Many orchestration components are written in Python. Starting with a scheduler that uses
Jupyter and
papermill notebooks for template job types (Spark, Presto ...). This gives users a standardized and easy way to express the work that needs to be done.
Here you can read more about it. We used notepads as real lists of operations in production (“runbooks”) in situations where human intervention is required, for example, to restart everything that fell in the last hour.
For internal use, we built an event-driven platform that is written entirely in Python. It receives streams of events from a number of systems that are combined into a single tool. This allows you to define the conditions for filtering events, responding to them or routing. As a result, we were able to isolate microservices and ensure transparency in everything that happens on the data platform.
Our team has also developed the
pygenie client, which interacts with the federated
Genie task service. Inside, we have additional extensions to this library, applying business agreements and integrated with the Netflix platform. These libraries are the primary way for users to programmatically interact with the big data platform.
Finally, our team contributed to the open source
papermill and
scrapbook projects: we added code for both our own and external use cases. Our efforts are well received in the open source community, which we are very pleased about.
Experimental platform
The scientific computing team creates a platform for experiments: AB-tests and others. Scientists and engineers can experiment with innovations in three areas: data, statistics, and visualization.
Our metrics repository is a
PyPika- based Python platform that allows you to write reusable parameterized SQL queries. This is the entry point for any new analysis.
Causal Models' causal model library is based on Python and R: here scientists have the opportunity to explore new causal effects models. It uses PyArrow and RPy2, so statistics is easily calculated in any language.
A library of visualizations based on
Plotly . Since Plotly is a common specification for visualizations, there are many output tools that go to our platforms.
Partner ecosystem
The partner ecosystem group uses Python to test Netflix applications on devices. Python forms the core of the continuous integration infrastructure, including managing our orchestration servers, managing Spinnaker, querying test cases and filtering, and scheduling test runs on devices and containers. Additional post-launch analysis is performed in Python using TensorFlow to determine which tests are most likely to cause problems on which devices.

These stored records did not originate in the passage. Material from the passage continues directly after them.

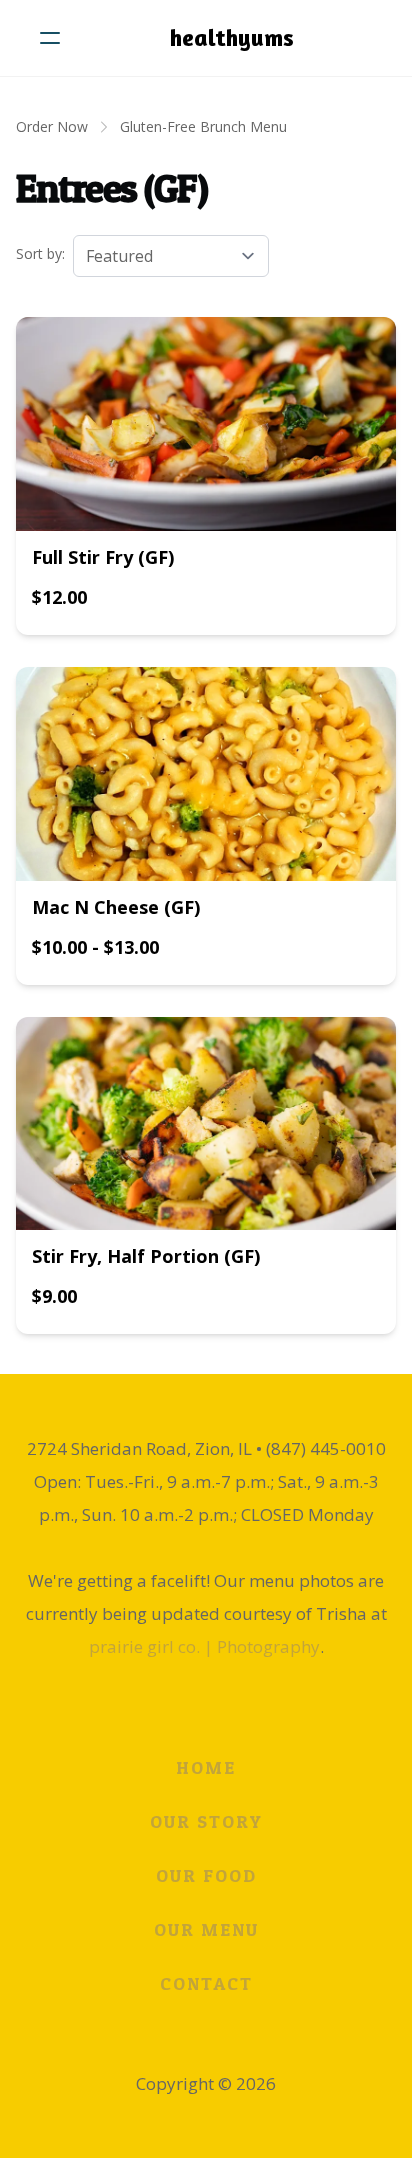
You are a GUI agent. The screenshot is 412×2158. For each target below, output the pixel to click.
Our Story (206, 1821)
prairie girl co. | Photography (204, 1646)
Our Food (206, 1875)
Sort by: (40, 253)
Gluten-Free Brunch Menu (203, 126)
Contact (206, 1983)
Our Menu (206, 1929)
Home (206, 1767)
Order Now (52, 126)
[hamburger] (50, 38)
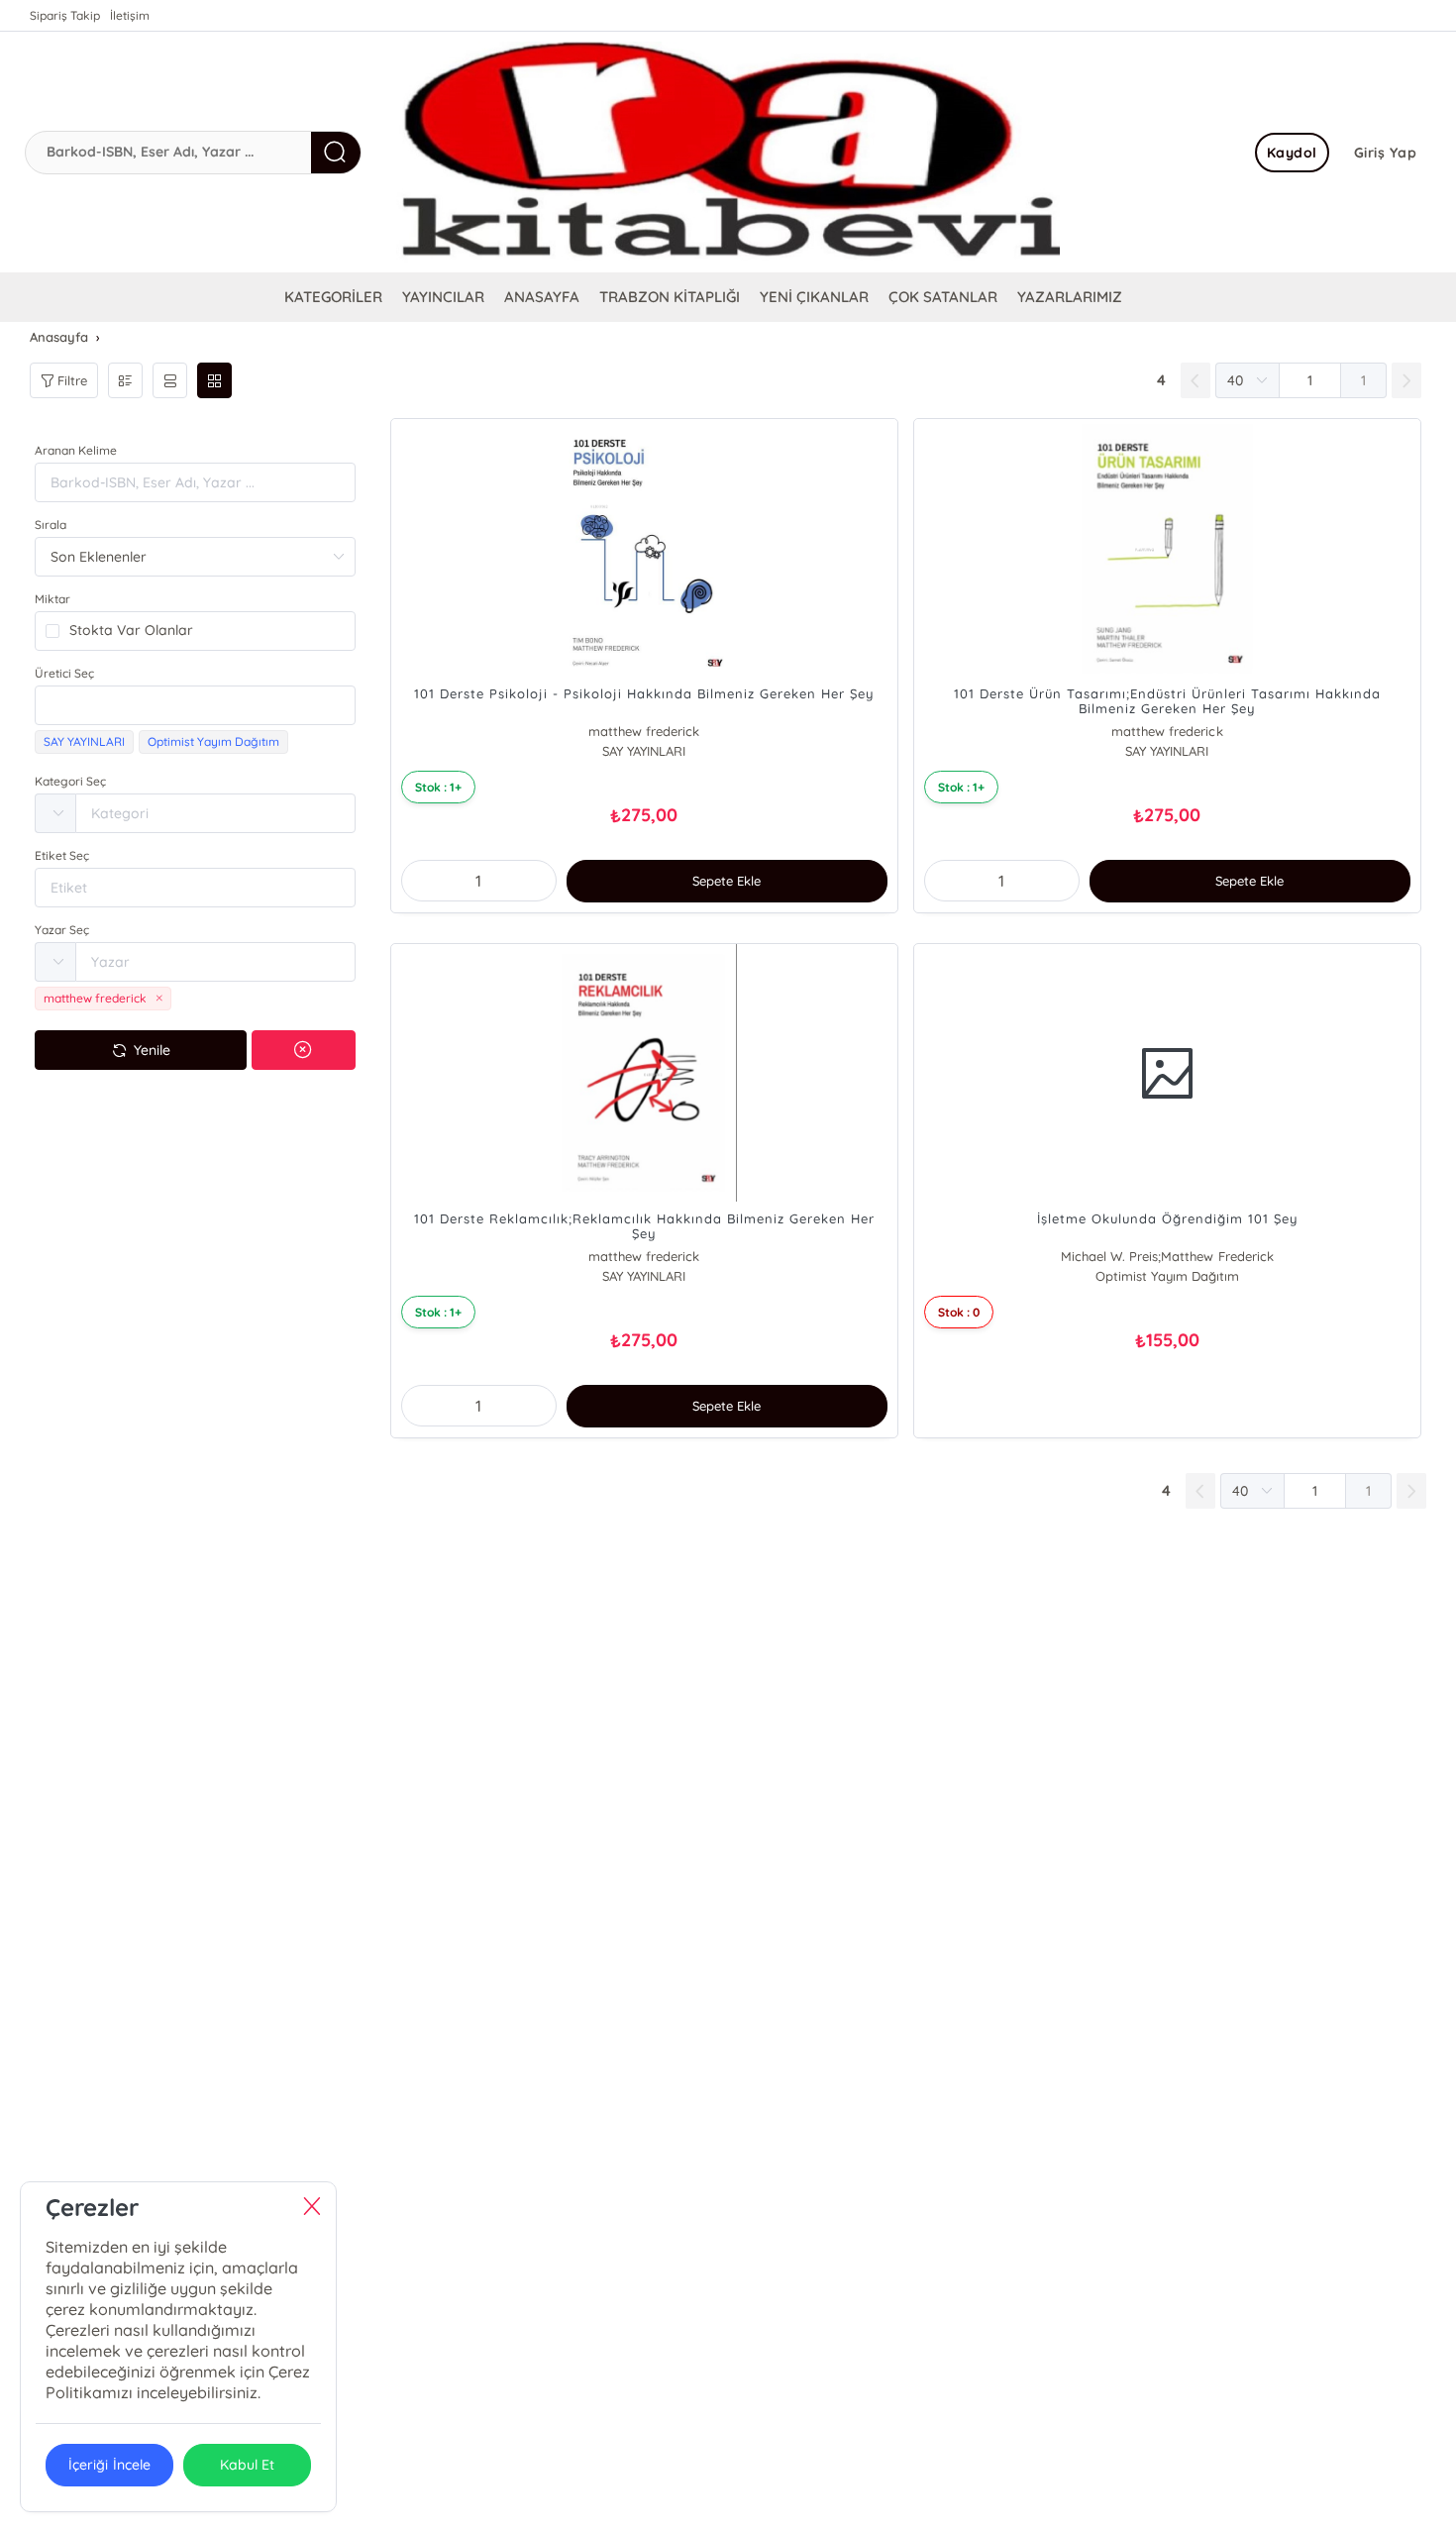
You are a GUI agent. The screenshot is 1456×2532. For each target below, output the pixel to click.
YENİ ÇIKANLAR (814, 296)
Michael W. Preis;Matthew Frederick (1167, 1256)
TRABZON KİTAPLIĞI (669, 296)
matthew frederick (643, 731)
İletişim (130, 15)
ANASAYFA (541, 296)
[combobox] (195, 705)
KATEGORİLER (333, 296)
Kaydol (1292, 152)
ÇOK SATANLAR (942, 296)
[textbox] (195, 705)
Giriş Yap (1385, 152)
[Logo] (728, 152)
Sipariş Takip (65, 15)
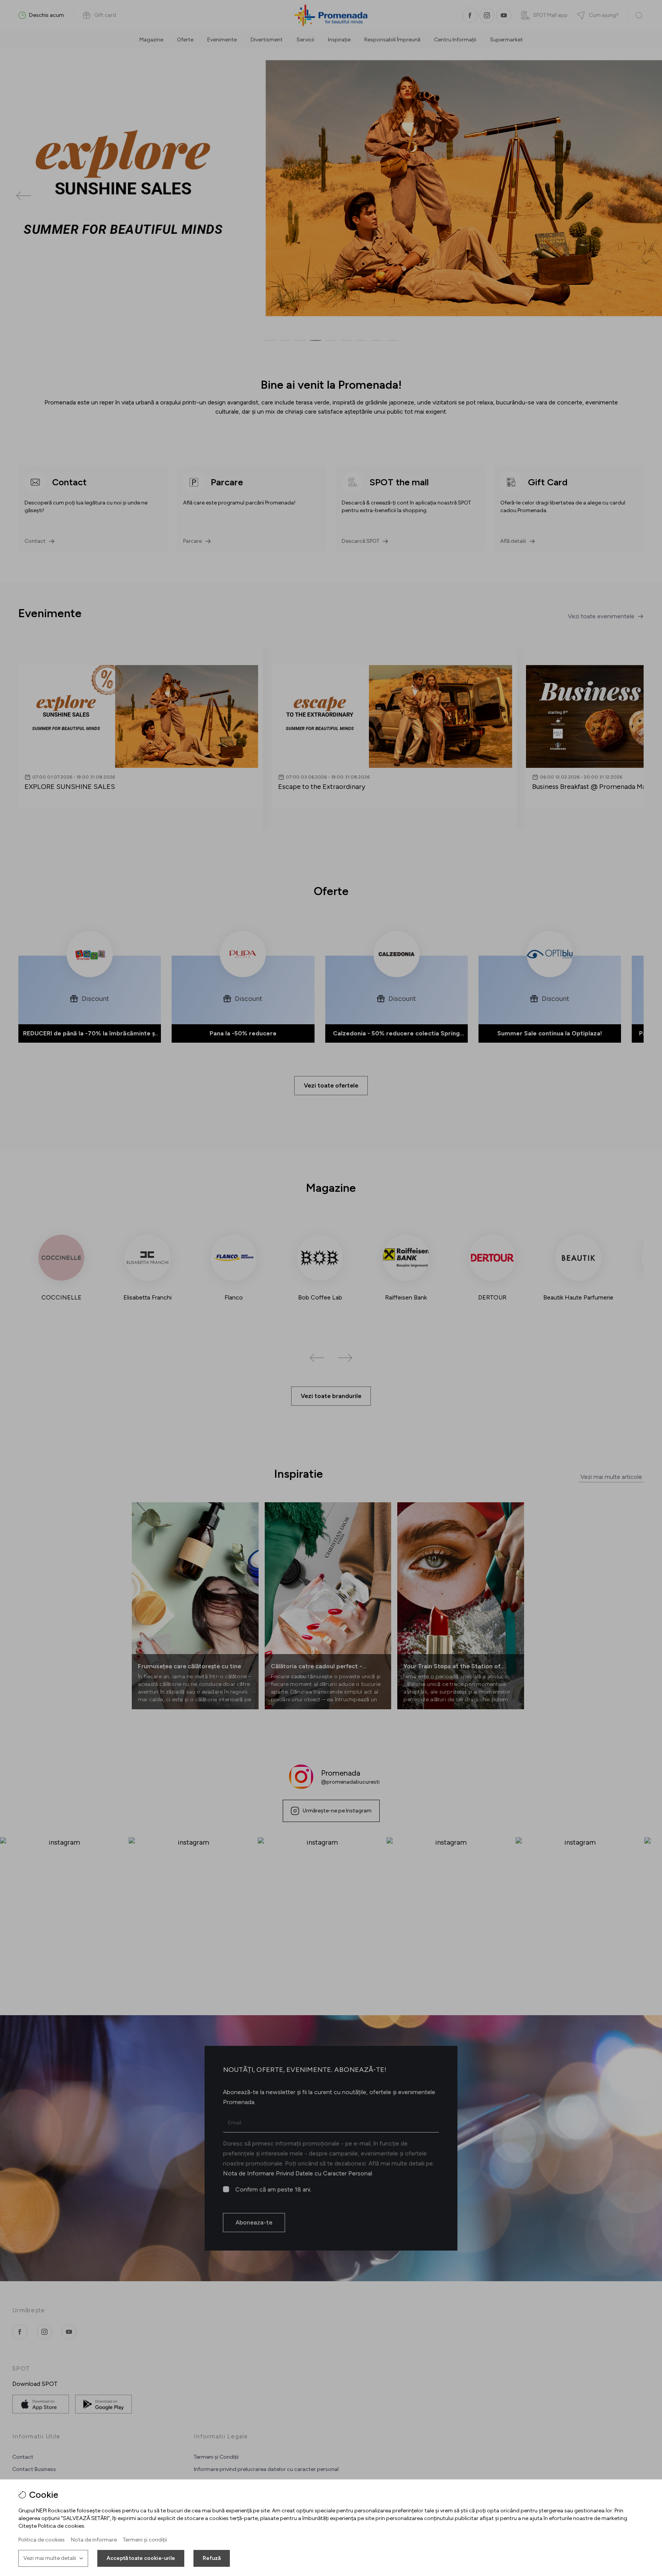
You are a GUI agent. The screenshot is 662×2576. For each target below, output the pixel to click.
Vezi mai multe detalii (49, 2558)
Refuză (212, 2558)
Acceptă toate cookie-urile (141, 2558)
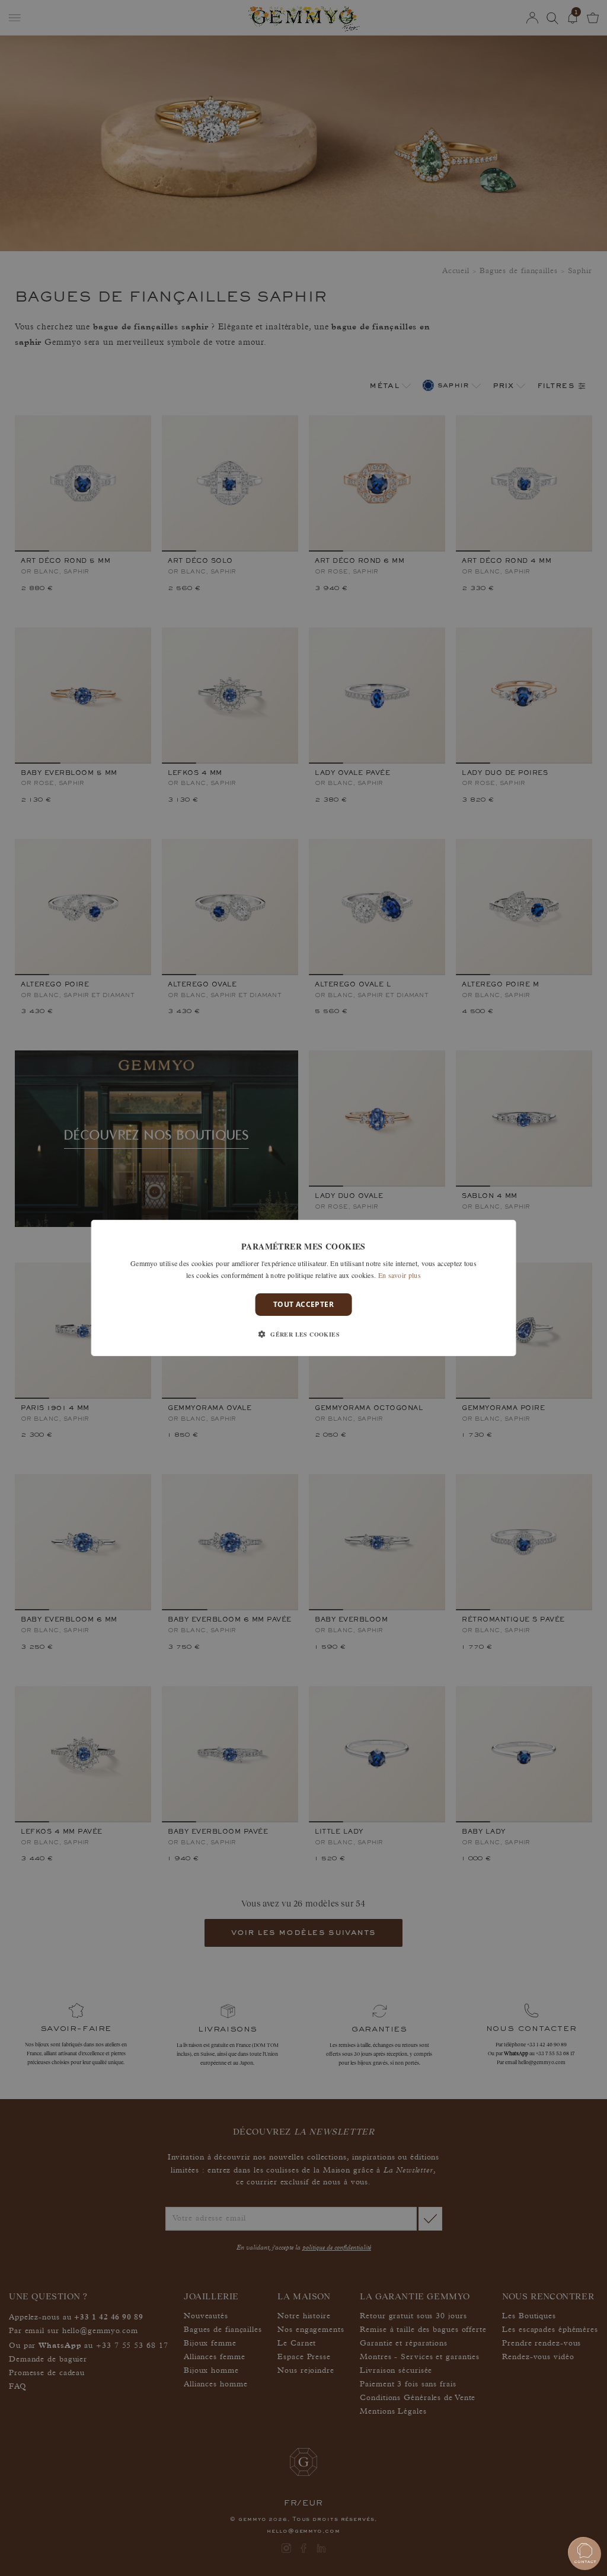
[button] (303, 1334)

Video encoding and development of the media cloud
Our team takes care of the coding (and transcoding) of the Netflix directory, and also uses machine learning to analyze this directory.
We use Python in about 50 projects, such as
vmaf and
mezzfs , create computer vision solutions using the map-reduce platform called
Archer , and use Python for many internal projects.
We also opened several tools to facilitate the development / distribution of Python projects such as
setupmeta and
pickley .
Netflix and NVFX Animation
Python is the industry standard for all major applications that we use to create animated and VFX content, so it goes without saying that we use it intensively. All of our integrations with Maya and Nuke are done in Python, and the bulk of our Shotgun tools too. We just started building tools in the cloud and are going to deploy many custom Python AMI / containers there.
Machine learning in content, science and analytics
The machine learning team in content makes extensive use of Python to develop machine learning models that are the core of predicting audience size, views, and other metrics for all content.